Sayapun pernah melakukan cyberbullying. Saya menyindir orang lain di suatu media sosial. Dalam pikiran saya, itu tidak akan menyinggung siapapun karena tidak menyebut nama. Namun, orang yang berurusan dengan saya akan menyadari itu dan merasa dipermalukan. Akhirnya terjadilah sebuah masalah. Oleh karena itulah saya selalu mengatakan "Maaf apabila ada kata-kata saya yang tak berkenan di hati" di setiap pos saya. Hal itu saya tuliskan untuk mengatakan kepada pembaca bahwa apa yang saya tuliskan tidak dimaksudkan untuk siapapun dan bukan merupakan sindiran, sekecil apapun.

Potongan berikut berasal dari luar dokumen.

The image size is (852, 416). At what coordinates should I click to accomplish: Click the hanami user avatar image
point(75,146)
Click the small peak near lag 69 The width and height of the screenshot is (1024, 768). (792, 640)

Biasanya, cyberbullying terjadi pada remaja yang sering ditekan di sekolah. Coba Kamu bayangkan, sudah ditekan di sekolah, di media sosial pun ditekan. Hal itu akan menimbulkan stress yang berkepanjangan.


3. Kesalahpahaman

Nah hal ini mencakup banyak fakor. Banyak sekali kesalahpahaman yang dapat terjadi dengan adanya media sosial. Misalnya, teman-teman saya pergi menonton di bioskop. Kemudian, mereka mengunggah informasi mereka sedang di mana dan bersama siapa. Kebetulan saya melihat unggahan tersebut dan saya tersinggung karena tidak diajak, padahal mereka teman-teman dekat saya. Jika tidak diluruskan, hal tersebut dapat menyebabkan perpecahan antara saya dengan teman-teman saya. Padahal, ternyata mereka tidak mengajak saya karena mereka ingin menonton film horor dan mereka tahu bahwa saya tidak suka film horor (jangan salah mengerti ya, Kawan, ini hanya contoh. Saya suka kok menonton film horor). Sederhana, bukan? Tapi kesalahpahaman yang sesederhana itu saja dapat menimbulkan perpecahan, bagaimana dengan yang lainnya?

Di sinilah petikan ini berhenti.